Italian is the 4th Most Studied Language
A study by Ethnologue, a research center dedicated to language, revealed that Italian is amongst the most studied languages in the world, coming in fourth place after English, Spanish and Mandarin, and right before French. During the 2016-2017 academic year, it counted 2.145.093 students across 115 countries.
Within the European Union, however, the most studied language is by far English, which is part of the program for 97,3% of secondary school students, followed by French (33,8%), then German (23,1%), Spanish (13,6%), Russian (2,7%) and finally Italian (1,1%)
The numbers are also different within Italy, where, after English, the most studied foreign languages are French (72,3%), Spanish (18,8%) and German (8,7%). Although in many schools, the study of Spanish is rapidly increasing on its way to surpassing French. Interest in studying Mandarin and Arabic is also on the rise, particularly in private schools and universities.
As for the most spoken languages, a rather difficult rating to establish since there is no single way to determine how many people speak a language at a certain time, English is of course number one overall spoken language, (by 190 million people, that is 17% of the global population) followed by Mandarin, which in turn is the most common mothertongue (908,7 million)
Italy comes in 21st place with over 67 million speakers.
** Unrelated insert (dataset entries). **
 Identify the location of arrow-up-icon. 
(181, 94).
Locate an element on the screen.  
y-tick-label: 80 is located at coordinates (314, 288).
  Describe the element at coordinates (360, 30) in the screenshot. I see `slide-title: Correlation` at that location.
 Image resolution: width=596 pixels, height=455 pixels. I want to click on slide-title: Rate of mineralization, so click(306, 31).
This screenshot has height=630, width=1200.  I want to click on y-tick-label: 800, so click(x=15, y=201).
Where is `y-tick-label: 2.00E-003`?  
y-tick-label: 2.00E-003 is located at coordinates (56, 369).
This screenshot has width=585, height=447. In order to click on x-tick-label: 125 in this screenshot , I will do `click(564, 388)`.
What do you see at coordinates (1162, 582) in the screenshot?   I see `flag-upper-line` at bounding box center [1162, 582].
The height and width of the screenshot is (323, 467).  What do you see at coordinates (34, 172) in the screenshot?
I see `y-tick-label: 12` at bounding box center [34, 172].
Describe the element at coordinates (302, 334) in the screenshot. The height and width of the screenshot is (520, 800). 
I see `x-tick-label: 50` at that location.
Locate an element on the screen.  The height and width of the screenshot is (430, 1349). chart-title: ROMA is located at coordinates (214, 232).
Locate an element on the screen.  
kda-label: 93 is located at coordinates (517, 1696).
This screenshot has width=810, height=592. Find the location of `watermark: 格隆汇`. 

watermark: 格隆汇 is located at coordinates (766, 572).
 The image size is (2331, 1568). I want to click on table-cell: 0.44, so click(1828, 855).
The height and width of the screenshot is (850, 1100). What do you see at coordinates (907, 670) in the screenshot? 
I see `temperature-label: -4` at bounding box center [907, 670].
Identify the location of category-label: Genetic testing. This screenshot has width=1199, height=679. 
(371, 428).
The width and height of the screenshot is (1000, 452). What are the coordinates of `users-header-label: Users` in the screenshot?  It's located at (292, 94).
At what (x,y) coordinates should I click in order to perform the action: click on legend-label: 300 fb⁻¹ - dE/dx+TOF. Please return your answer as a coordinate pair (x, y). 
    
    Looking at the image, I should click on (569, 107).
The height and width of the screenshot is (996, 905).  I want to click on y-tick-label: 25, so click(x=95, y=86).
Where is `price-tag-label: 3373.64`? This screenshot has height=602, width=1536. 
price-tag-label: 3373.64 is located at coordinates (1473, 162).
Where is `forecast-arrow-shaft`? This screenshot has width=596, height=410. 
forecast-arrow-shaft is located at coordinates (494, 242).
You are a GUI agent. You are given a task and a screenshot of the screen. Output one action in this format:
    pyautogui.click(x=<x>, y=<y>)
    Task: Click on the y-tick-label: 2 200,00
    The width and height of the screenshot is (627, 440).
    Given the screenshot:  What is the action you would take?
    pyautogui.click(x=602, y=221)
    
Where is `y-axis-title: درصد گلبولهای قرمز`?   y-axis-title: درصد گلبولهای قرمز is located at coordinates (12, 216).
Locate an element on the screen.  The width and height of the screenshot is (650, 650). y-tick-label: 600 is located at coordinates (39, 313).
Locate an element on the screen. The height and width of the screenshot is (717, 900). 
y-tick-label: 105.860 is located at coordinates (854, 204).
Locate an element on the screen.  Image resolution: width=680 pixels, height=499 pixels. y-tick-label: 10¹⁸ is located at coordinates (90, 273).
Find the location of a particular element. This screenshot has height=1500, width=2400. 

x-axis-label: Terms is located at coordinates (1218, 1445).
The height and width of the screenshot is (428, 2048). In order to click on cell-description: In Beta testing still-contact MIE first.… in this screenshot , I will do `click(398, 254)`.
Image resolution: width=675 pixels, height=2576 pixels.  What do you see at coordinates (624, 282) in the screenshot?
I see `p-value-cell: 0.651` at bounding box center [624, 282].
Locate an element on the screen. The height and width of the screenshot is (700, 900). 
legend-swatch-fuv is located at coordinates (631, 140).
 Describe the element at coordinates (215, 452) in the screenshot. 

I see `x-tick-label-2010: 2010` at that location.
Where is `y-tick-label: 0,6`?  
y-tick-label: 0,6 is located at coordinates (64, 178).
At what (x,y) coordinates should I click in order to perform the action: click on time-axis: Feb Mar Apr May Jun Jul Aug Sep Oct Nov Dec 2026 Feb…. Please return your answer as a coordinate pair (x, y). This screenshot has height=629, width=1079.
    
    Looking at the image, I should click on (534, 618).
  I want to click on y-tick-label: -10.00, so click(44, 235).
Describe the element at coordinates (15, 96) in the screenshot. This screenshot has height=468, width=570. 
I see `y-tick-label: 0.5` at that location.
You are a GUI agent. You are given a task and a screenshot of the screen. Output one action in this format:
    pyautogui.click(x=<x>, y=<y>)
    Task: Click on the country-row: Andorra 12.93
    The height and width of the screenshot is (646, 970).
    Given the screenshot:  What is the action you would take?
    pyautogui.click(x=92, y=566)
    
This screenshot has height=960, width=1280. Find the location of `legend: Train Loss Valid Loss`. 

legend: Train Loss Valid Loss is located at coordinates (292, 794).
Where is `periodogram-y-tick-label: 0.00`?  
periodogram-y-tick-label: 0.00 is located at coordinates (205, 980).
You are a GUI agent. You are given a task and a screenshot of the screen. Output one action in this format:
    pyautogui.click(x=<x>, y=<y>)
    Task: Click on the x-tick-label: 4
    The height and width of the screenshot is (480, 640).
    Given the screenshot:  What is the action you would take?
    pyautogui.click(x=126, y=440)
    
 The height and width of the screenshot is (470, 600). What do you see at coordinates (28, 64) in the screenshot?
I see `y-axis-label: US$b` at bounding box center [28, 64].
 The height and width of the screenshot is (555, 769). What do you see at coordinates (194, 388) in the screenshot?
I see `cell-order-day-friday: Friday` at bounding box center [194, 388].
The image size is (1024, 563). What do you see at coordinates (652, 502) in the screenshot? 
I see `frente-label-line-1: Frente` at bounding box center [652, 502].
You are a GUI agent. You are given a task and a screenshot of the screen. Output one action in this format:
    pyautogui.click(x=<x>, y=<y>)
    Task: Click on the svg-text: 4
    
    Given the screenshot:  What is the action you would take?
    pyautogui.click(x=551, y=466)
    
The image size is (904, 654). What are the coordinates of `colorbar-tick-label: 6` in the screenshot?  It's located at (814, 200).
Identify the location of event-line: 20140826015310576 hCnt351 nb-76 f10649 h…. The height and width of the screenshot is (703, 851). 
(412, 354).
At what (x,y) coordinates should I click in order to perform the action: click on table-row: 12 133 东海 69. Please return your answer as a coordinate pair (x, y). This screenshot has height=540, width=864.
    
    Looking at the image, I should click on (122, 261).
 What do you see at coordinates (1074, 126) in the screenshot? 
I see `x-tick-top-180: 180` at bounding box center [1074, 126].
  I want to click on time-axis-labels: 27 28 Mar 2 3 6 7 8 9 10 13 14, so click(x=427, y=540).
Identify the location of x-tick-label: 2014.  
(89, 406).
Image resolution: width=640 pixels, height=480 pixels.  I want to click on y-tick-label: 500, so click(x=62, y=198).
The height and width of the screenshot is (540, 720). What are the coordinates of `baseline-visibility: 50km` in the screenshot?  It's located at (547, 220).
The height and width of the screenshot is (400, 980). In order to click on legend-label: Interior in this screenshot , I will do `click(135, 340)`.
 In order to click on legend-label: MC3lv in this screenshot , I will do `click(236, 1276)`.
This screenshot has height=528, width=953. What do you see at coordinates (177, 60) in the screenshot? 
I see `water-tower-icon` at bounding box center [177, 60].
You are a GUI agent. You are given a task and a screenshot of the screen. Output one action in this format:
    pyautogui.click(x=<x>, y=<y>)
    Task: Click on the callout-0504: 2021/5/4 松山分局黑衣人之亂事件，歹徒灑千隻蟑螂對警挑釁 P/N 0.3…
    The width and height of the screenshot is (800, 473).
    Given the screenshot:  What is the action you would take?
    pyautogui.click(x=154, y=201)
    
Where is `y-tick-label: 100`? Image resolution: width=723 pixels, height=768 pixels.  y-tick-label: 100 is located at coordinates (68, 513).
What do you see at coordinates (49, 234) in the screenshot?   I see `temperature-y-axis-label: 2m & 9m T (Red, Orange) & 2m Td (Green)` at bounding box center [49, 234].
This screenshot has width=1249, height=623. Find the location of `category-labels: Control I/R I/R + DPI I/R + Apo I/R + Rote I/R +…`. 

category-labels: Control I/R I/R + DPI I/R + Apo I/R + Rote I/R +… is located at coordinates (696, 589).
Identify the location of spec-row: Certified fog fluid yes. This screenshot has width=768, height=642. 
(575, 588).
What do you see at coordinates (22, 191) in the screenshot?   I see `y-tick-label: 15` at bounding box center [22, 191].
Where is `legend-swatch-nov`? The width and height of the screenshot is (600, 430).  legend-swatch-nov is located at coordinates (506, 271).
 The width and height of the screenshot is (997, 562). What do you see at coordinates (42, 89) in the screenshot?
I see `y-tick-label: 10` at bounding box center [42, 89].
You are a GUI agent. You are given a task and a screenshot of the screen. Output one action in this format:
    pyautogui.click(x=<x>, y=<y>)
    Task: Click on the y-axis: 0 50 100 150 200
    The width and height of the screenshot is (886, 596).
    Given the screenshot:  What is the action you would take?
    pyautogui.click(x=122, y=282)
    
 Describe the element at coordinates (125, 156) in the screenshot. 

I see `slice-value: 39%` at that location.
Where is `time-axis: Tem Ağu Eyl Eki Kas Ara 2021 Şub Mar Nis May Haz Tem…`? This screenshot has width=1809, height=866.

It is however more diffused as a mothertongue, counting native speakers in 26 different countries as a consequence of widespread Italian emigration.
Overall, it’s quite remarkable that a language such as Italian, which is associated with a restricted geographical area (it is an official language in Italy, San Marino, Vatican City, Switzerland and some areas of Slovenia and Croatia), has such wide-reaching and seemingly growing draw. It certainly speaks to the general appeal of Italian culture worldwide, to the strength and potential of Italian soft power.